A series of naturalist-led Rice Creek Rambles—walks introducing participants to the birds, buds, blooms and creatures of the station—will start at 1 p.m. on several Saturdays: Sept. 11 and 18; Oct. 2, 16 and 30; and Nov. 13 and 20. Attendees are asked to call on the morning of the hike to check on trail conditions. An adult must accompany children for this admission-free program.
The Project Wild Workshop from 9 a.m. to noon Saturday, Oct. 2, will introduce teachers and youth leaders to a selection of educational children’s activities concerning the environment. Because parts of the hands-on workshop will be held outside, participants are encouraged to dress appropriately.
Participants will receive a Project Wild activity guide and other environmental education materials from the New York State Department of Environmental Conservation. Teachers attending the workshop are encouraged to check with their districts about receiving in-service credit. Space is limited for this admission-free program, with pre-registration required before Sept. 24.

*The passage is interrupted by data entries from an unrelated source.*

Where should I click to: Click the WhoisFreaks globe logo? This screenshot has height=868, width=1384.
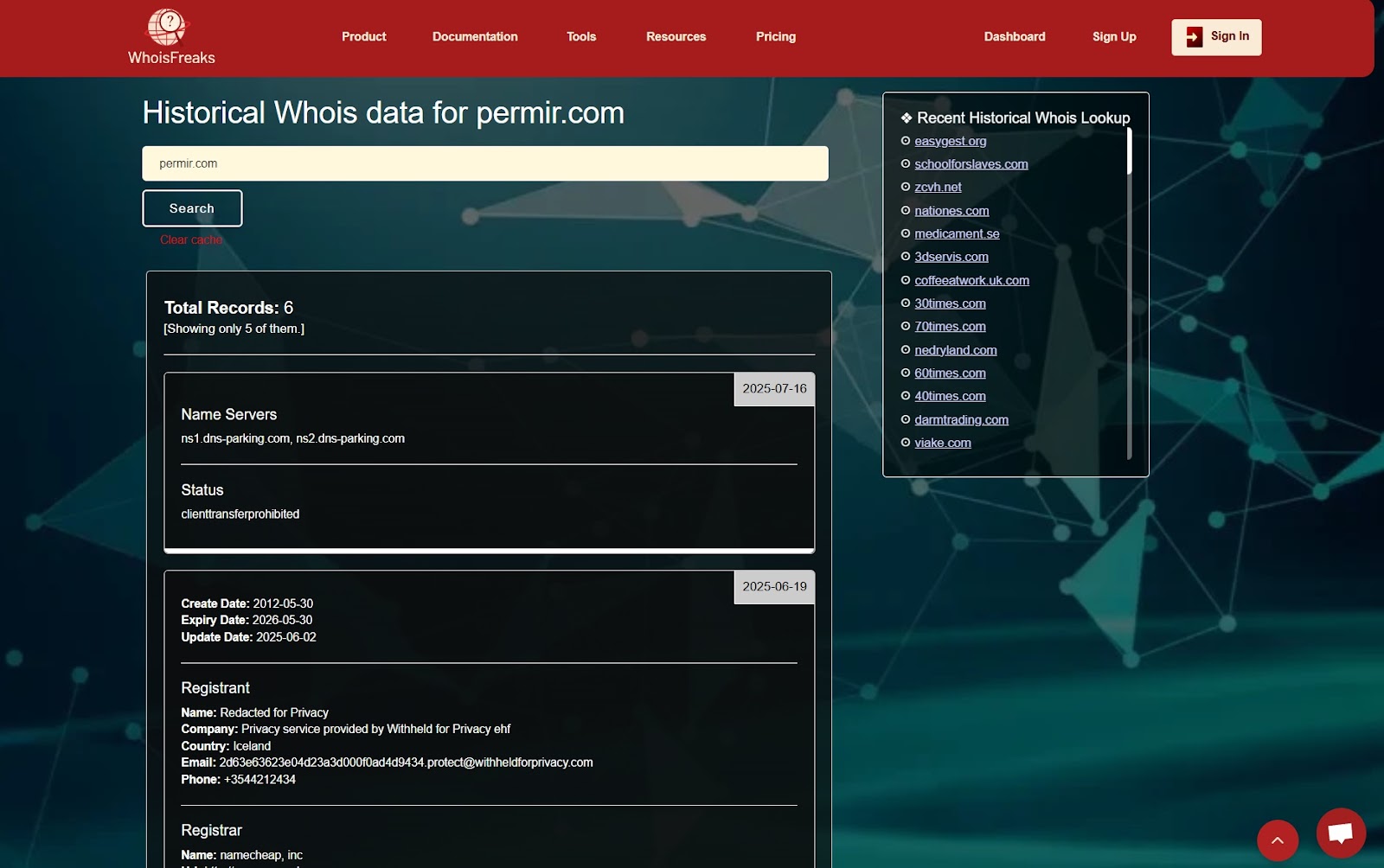point(167,28)
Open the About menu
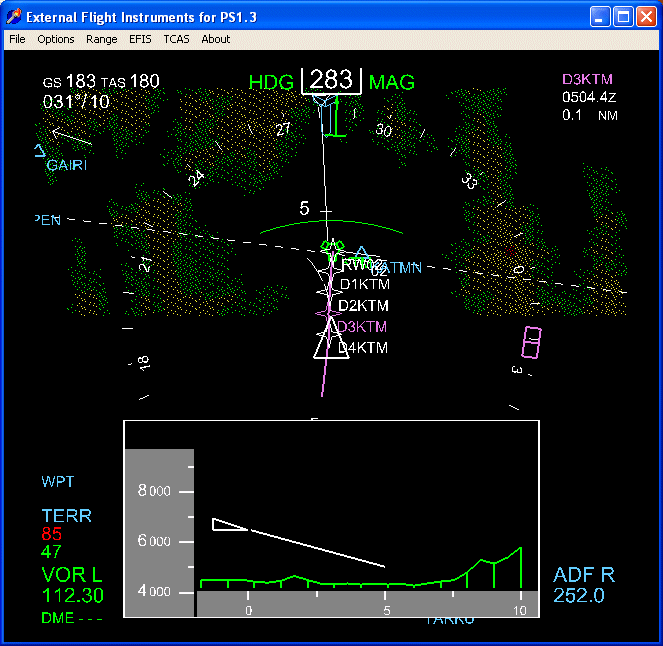 [215, 39]
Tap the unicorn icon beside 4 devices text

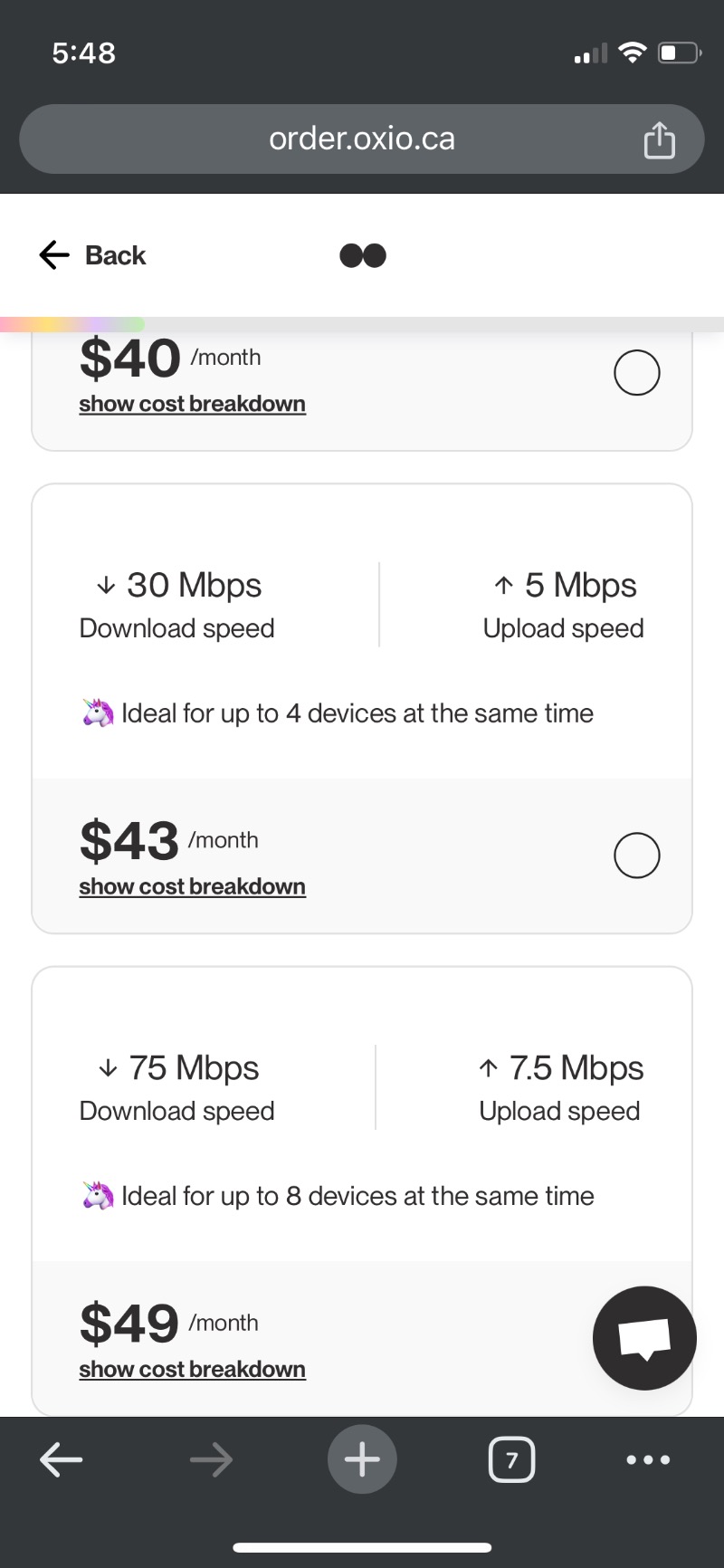tap(98, 713)
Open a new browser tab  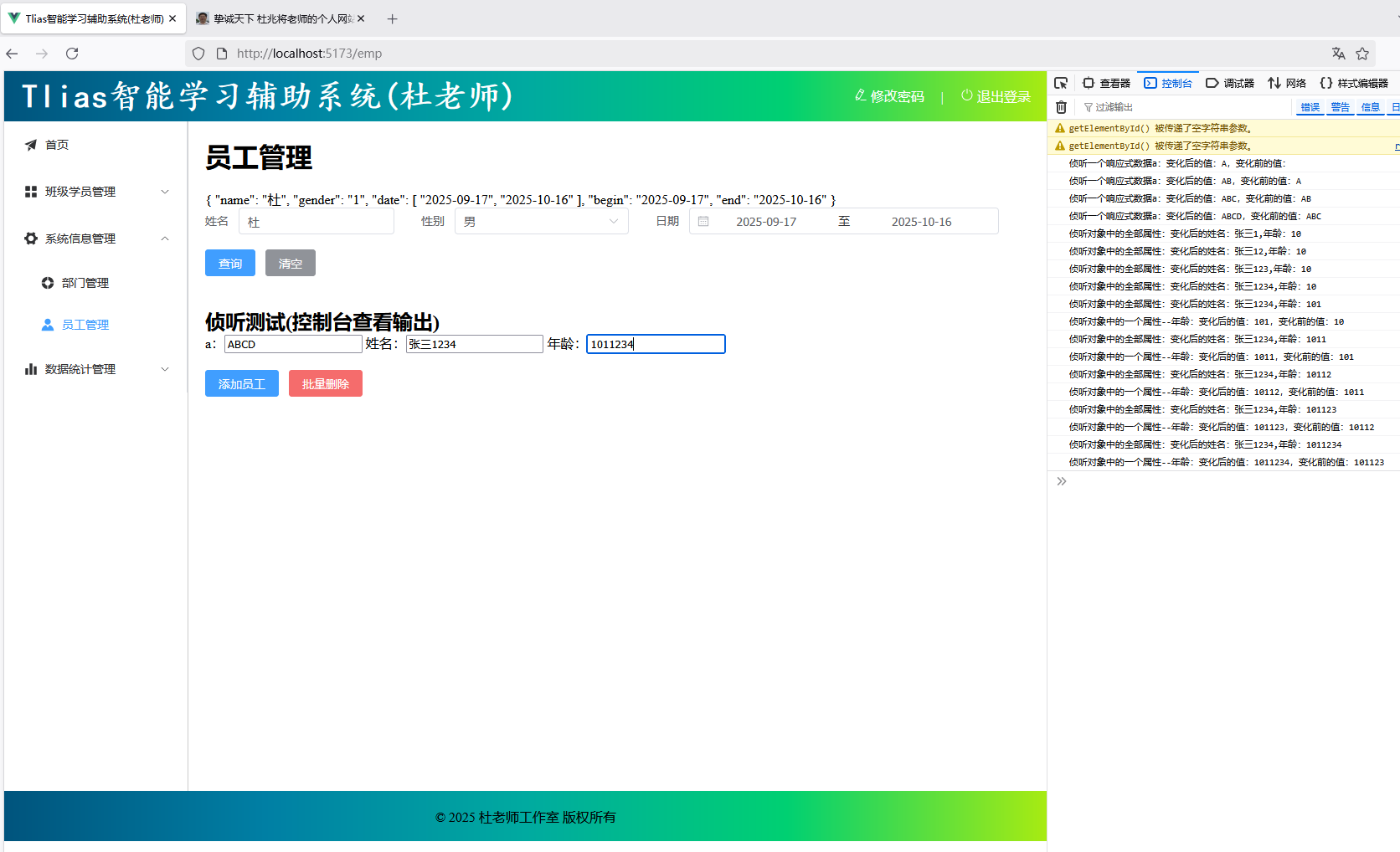pos(392,18)
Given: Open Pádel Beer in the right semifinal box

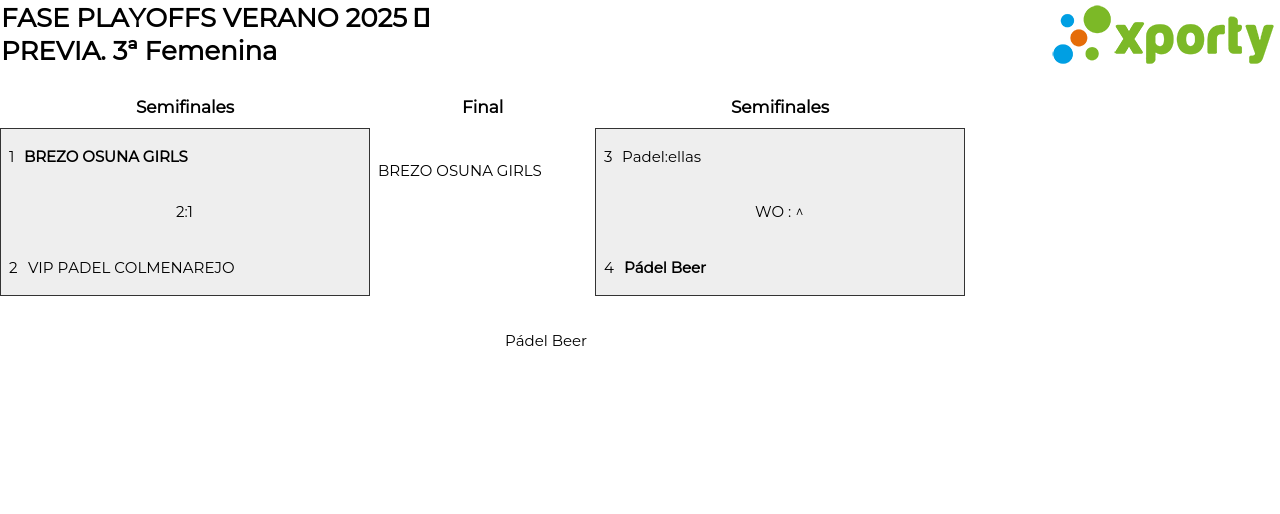Looking at the screenshot, I should 665,268.
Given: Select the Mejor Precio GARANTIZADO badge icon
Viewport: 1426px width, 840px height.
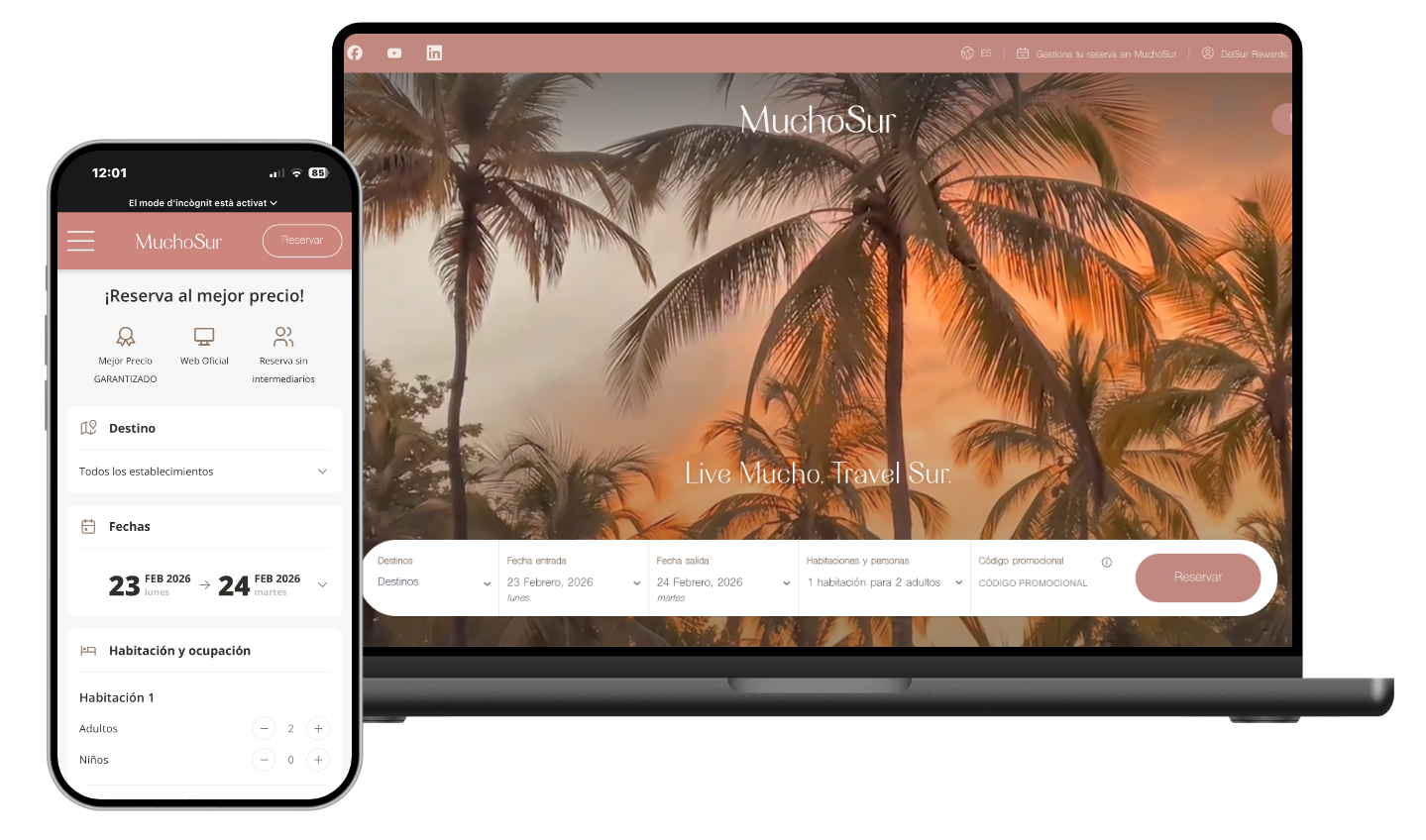Looking at the screenshot, I should coord(125,337).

Rice Creek Field Station will present the first of its quarterly open discussion groups, “Rice Creek Reflections,” at 6:30 p.m. Thursday, Oct. 14. Naturalist John Weeks will lead a discussion of conservationist Aldo Leopold’s influential work “A Sand County Almanac.” There is no fee for the program, but space is limited, with pre-registration required before Oct. 6.
“Leave It to Beavers,” from 12:30 to 3 p.m. Saturday, Nov. 6, will feature a nature hike exploring the beaver pond habitat and provide information about these industrious rodents. Warm clothing and water boots are recommended. A limited number of binoculars will be available for those who do not bring their own. Program size is limited, and pre-registration is required before Nov. 1. There is a $5 per person participation fee.
For additional information on any of these programs or to make reservations, call 312-7961.
Rice Creek Field Station includes the 26-acre Rice Pond surrounded by 400 acres of land ranging from open fields to forests. The research building, which features exhibits and an indoor viewing gallery, is open weekdays from 9 a.m. to 4:30 p.m. and Saturdays from 9 a.m. to 3 p.m. Trails are open every day for hiking and biking from dawn to dusk.
The field station accommodates the general public and serves as a center for college courses and research. It is located on Thompson Road, a quarter-mile south of State Route 104, just west of the main SUNY Oswego entrance.